Two lower cant deficiency-technology than Pendolino-style tilt are notable, as those are not technological dead-ends, and in fact remain in production. Those are the Talgo and the Shinkansen active suspension. The Talgo has no axles, and incorporates a gravity-based pendular system in which the train is sprung not from the bottom up but from the top down; this still isn’t enough to permit 225 mm of cant deficiency, but high-speed versions like the AVRIL permit 180, which is respectable. The Shinkansen active suspension is computer-controlled, like the Pendolino, but only tilts 2 degrees, allowing up to 180 mm of cant deficiency.

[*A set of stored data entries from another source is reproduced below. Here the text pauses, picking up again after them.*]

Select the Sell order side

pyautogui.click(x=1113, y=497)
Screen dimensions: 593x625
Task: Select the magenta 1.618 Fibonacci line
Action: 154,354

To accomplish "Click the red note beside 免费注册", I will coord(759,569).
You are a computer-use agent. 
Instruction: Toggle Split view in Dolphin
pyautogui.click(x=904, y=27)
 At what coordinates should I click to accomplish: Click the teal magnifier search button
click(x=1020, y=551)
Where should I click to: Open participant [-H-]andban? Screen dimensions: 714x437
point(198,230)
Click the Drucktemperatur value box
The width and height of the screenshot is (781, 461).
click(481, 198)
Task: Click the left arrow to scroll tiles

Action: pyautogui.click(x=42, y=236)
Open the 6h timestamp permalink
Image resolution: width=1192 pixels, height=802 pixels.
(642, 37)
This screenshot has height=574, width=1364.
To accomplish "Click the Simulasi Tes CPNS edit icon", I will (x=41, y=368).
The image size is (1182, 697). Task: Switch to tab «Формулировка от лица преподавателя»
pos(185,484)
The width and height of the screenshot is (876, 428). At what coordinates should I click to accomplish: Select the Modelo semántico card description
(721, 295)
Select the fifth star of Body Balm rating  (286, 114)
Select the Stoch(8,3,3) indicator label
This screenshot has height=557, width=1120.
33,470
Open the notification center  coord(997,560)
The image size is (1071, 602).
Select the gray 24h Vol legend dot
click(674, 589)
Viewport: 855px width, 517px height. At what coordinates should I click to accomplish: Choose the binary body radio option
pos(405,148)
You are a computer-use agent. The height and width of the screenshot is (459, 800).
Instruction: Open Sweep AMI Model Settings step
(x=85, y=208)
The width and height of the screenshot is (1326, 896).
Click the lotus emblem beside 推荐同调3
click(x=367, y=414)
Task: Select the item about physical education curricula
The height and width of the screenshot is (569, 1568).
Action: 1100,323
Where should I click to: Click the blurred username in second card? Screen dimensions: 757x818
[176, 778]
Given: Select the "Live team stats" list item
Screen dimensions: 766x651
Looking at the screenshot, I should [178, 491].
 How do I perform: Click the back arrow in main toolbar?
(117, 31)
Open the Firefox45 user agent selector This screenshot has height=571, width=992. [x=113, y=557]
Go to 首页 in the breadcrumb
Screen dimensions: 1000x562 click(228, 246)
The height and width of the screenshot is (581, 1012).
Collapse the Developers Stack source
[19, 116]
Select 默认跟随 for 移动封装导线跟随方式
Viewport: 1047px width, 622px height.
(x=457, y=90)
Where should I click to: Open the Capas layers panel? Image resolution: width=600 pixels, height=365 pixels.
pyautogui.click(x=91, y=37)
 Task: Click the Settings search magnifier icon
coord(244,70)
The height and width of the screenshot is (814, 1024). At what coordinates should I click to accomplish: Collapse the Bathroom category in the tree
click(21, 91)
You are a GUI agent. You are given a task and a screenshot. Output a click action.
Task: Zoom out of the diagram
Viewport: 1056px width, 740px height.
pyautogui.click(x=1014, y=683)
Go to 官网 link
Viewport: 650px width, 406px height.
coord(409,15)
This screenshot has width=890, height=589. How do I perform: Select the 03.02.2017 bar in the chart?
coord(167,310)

What is the use case of tilting, then?

Well, the speed is higher. How much higher the speed is depends on the underlying cant. The active tilt systems developed for the Pendolino, the Advanced Passenger Train, and ICE T are fundamentally designed for mixed-traffic lines. On those lines, there is no chance of superelevating the curves 200 mm – one freight locomotive at cant excess would demolish the inner track, and the freight loads would shift unacceptably toward the inner rail. A more realistic cant if there is much slow freight traffic is 80 mm, in which case the difference between 150 and 300 mm of cant deficiency corresponds to a speed ratio of $\sqrt{(80+300)/(80+150)} = 1.285$.

Note that the square root in the formula, coming from the fact that acceleration formula contains a square of the speed, means that the higher the cant, the less we care about cant deficiency. Moreover, at very high speed, 300 mm of cant deficiency, already problematic at medium speed (the Pendolino had to be derated to 270), is unstable when there is significant wind. Martin Lindahl’s thesis, the first link in the introduction, runs computer simulations at 350 km/h and finds that, with safety margins incorporated, the maximum feasible cant deficiency is 250 mm. On dedicated high-speed track, the speed ratio is then $\sqrt{(200+250)/(200+130)} = 1.168$, a more modest ratio than on mixed track.

The result is that for very high-speed rail applications, Pendolino-level tilting was never developed. The maximum cant deficiency on a production train capable of running at 300 km/h or faster is 9″ (230 mm) on the Avelia Liberty, a bespoke train that cost about double per car what 300 km/h trains cost in Europe. To speed up legacy Shinkansen lines, JR Central and JR East have developed active suspension, stretching the 2.5 km curves of the Tokaido Shinkansen from the 1950s and 60s to allow 285 km/h with the latest N700 trains, and allowing 360 km/h on the 4 km curves of the Tohoku Shinkansen.

What happened to the Pendolino?

The Pendolino and similar trains, such as the ICE T, have faced high maintenance costs. Active tilting taxes the train’s mechanics, and it’s inherently a compromise between maintenance costs and cant deficiency – this is why the Pendolino runs at 270 mm where it was originally capable of 300 mm. The Shinkansen’s active suspension is explicitly a compromise between costs and speed, tilted toward lower cant deficiency because the trains are used on high-superelevation lines. The Talgo’s passive tilt system is much easier to maintain, but also permits a smaller tilt angle.

The Pendolino itself is a fine product, with the tilt removed. Alstom uses it as its standard 250 km/h train, at lower cost than 350 km/h trains. It runs in China as CRH5, and Poland bought a non-tilting Pendolino fleet for its high-speed rail service.

Other medium-speed tilt trains still run, but the maintenance costs are high to the point that future orders are unlikely to include tilt. Germany has a handful of tilt trains included in the Deutschlandtakt, but the market for them is small. Sweden is happy with the X2000, but its next speedup of intercity rail will not involve tilting trains on mostly legacy track as Lindahl’s thesis investigated, but conventional non-tilting high-speed trains on new 320 km/h track to be built at a cost that is low by any global standard but still high for how small and sparsely-populated Sweden is.

In contrast, trainsets with 180 mm cant deficiency are still going strong. JR Central recently increased the maximum speed on the Tokaido Shinkansen from 270 to 285 km/h, and Talgo keeps churning out equipment and exports some of it outside Spain.